[TEXTO FORNECIDO]
▬▬▬

Reflexões sobre a actividade

 

Os fundamentos ilustrados no postal não serão indiferentes à avaliação que fazem da situação urbana, às leituras de paisagem que realizam, à proposta de acções, e à expressão de valores individuais e de defesa de interesses. As crianças são atores políticos, ainda que as competências políticas das crianças se façam prioritariamente nas interacções entre pares, e no espaço comum que partilham fora do olhar adulto.

 

As multiplicações da paisagem urbana de Guimarães como lugar de comunicação revelam pistas sobre como, atentas às dinâmicas e ânsias de futuro, as crianças fornecem um testemunho da apropriação do espaço e paisagens urbanas.

 

O direito à voz e à prática ocorre na expressão sobre os postais, no qual a sua participação se torna não apenas um objectivo em si mesmo, mas também um instrumento prático para a criação de melhores cidades.

▬▬▬

[TAREFA PROPOSTA A]
Segundo o texto sobre as crianças e a paisagem urbana de Guimarães, em que contextos se exercem prioritariamente as competências políticas das crianças?
[TAREFA PROPOSTA B]
Transcreva do texto sobre as crianças e a paisagem urbana de Guimarães o trecho que vai de "Reflexões sobre a" até "do olhar adulto.".
[TAREFA PROPOSTA C]
Dê seguimento ao texto sobre as crianças e a paisagem urbana de Guimarães a partir do ponto em que termina.

Dados de localização de alvos:
▬▬▬

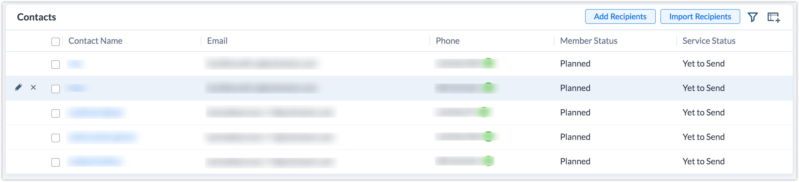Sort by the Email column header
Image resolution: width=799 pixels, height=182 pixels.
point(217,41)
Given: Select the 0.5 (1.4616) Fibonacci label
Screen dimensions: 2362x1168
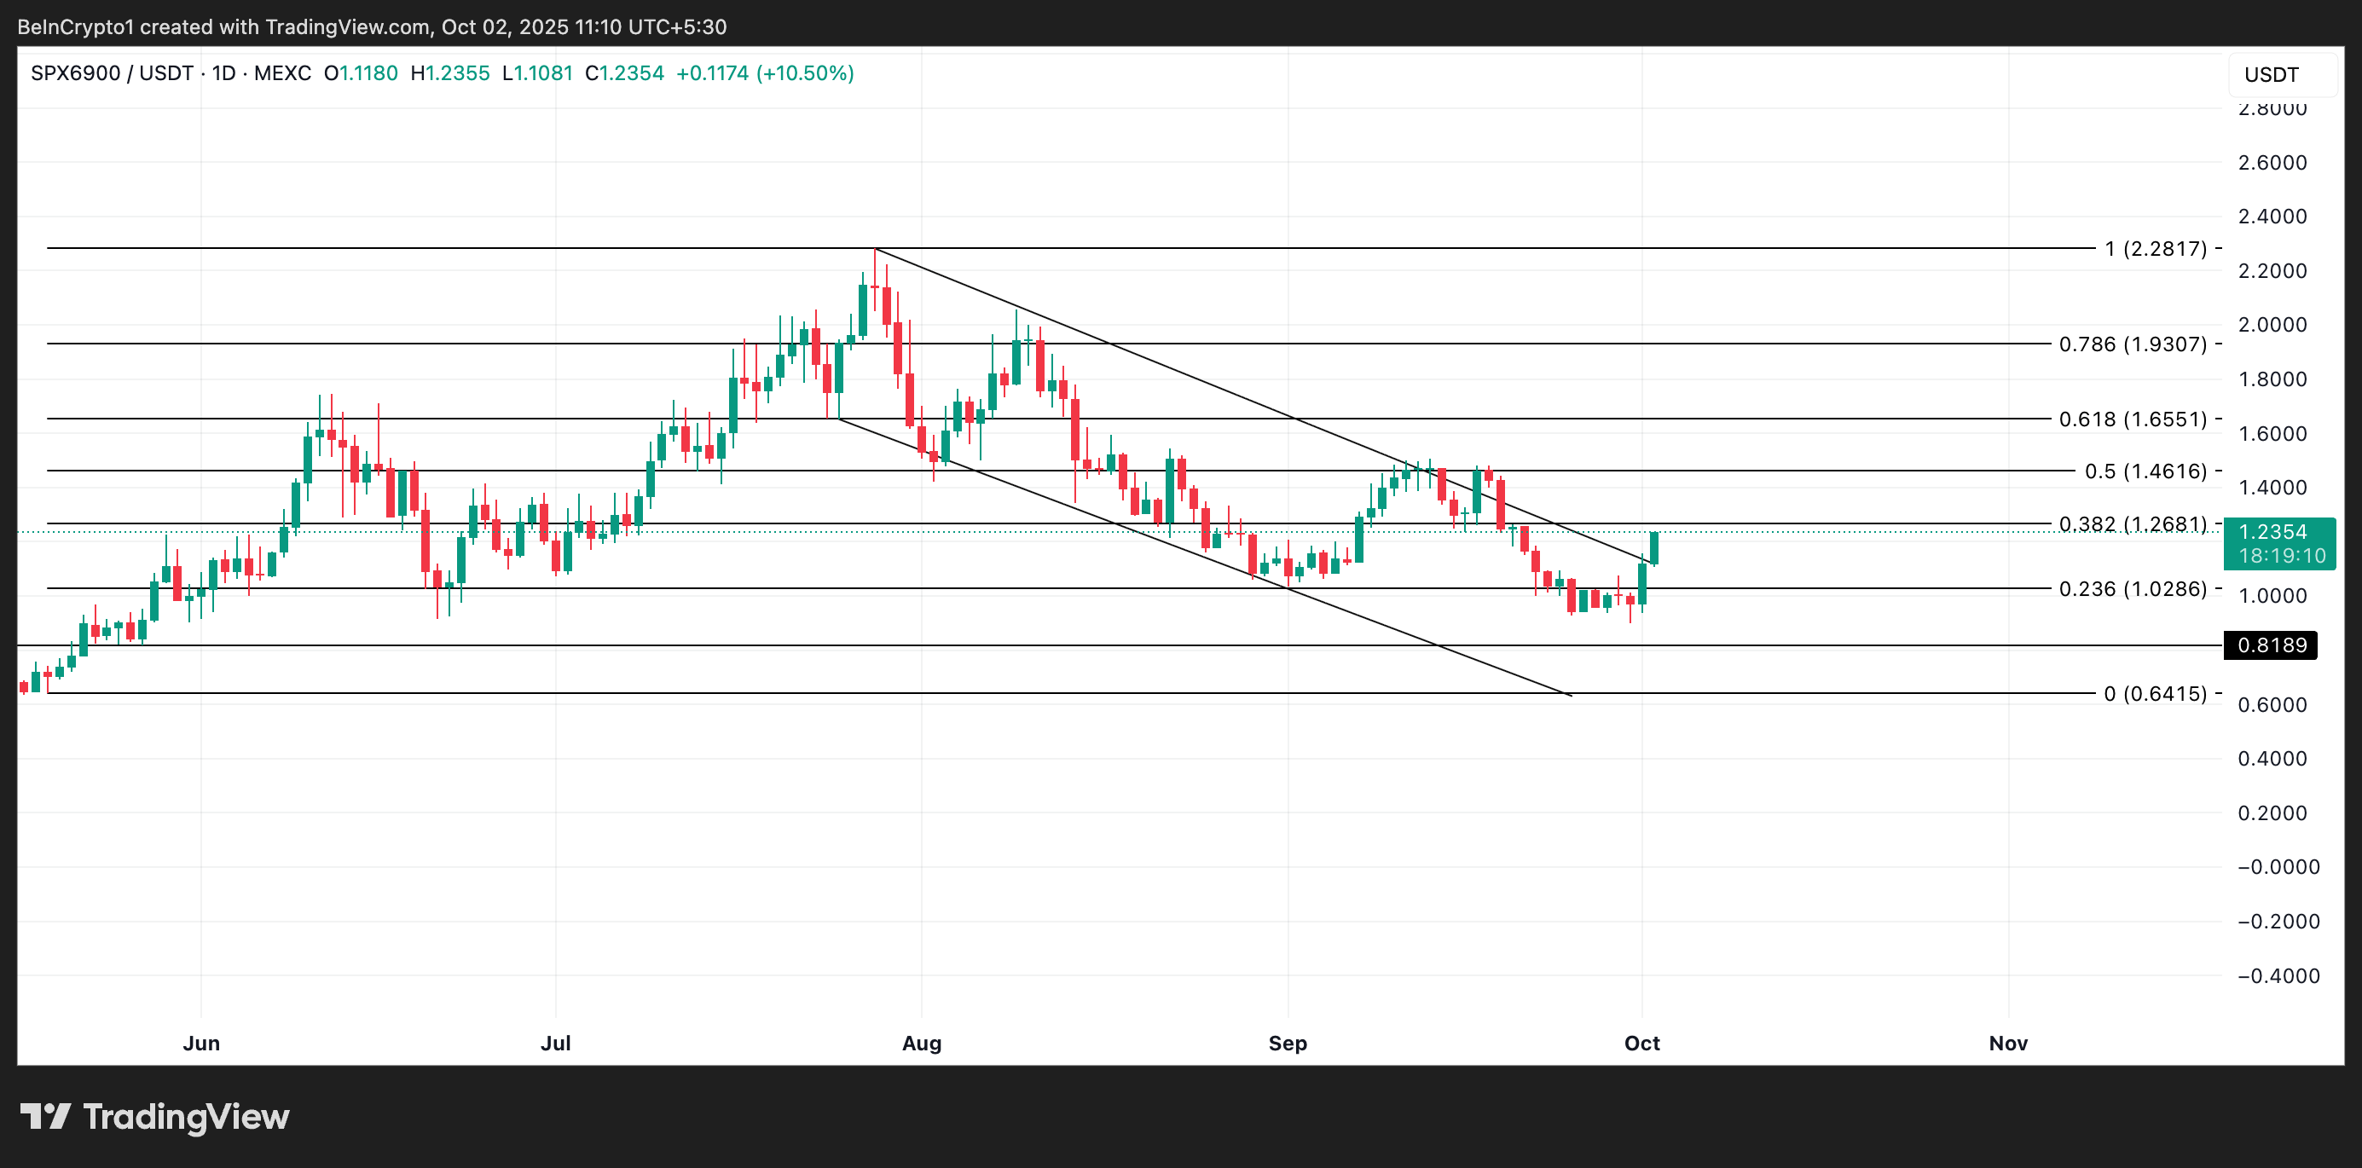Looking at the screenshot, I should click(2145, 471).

▬▬▬

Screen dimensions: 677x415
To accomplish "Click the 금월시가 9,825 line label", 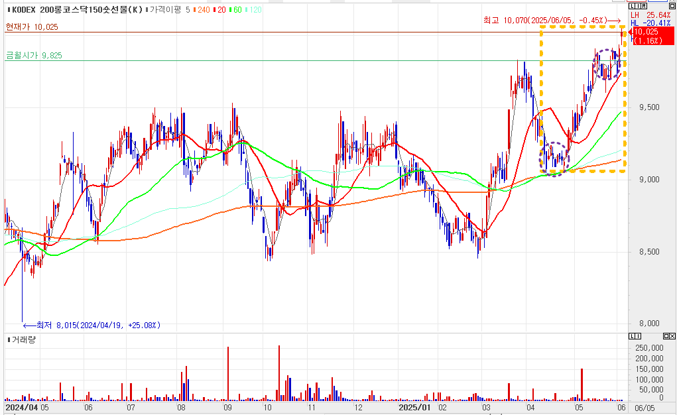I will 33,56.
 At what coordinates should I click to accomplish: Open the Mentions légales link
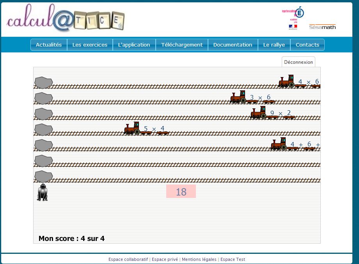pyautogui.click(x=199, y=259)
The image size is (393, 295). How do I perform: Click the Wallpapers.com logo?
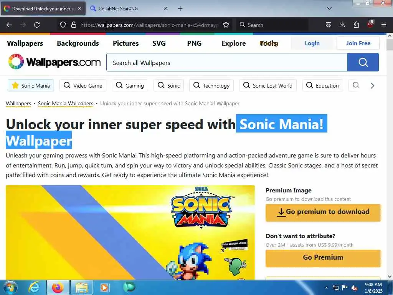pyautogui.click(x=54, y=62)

▬▬▬

[RESPOSTA A]
Nas interacções entre pares e no espaço comum que partilham fora do olhar adulto.

[RESPOSTA B]
Reflexões sobre a actividade

 

Os fundamentos ilustrados no postal não serão indiferentes à avaliação que fazem da situação urbana, às leituras de paisagem que realizam, à proposta de acções, e à expressão de valores individuais e de defesa de interesses. As crianças são atores políticos, ainda que as competências políticas das crianças se façam prioritariamente nas interacções entre pares, e no espaço comum que partilham fora do olhar adulto.

[RESPOSTA C]
Para além deste tipo de processo de escuta para a transformação sustentável da cidade, a cidade está diretamente a conversar com as crianças, encorajando-as a participar mais ativamente na produção de uma paisagem urbana colaborativa. Mais ou menos pragmáticas, as crianças reconhecem as suas próprias ideias e visões de cidade, multiplicando pensamentos entre pares, formando diálogos cruzados, com o fim último de exporem graficamente a sua visão.

 

A atividade pretende reduzir a exclusão dos jovens na construção da paisagem urbana empoderando novas formas de participação democrática para uma vida urbana sustentável, ao mesmo tempo que promove uma sociedade mais coesa. Muitas das propostas feitas pelas crianças refletem problemas ambientais e urbanos e renovadas formas de utilização do espaço público.

 

Estas formas de colaboração entre as populações e a administração da cidade proporcionam a resolução de desafios com abordagens inclusivas, possibilitando: i) Reinventar soluções para desafios comuns; ii) Cumprir novos modelos de participação e iii) Criar valor acrescentado no espaço urbano.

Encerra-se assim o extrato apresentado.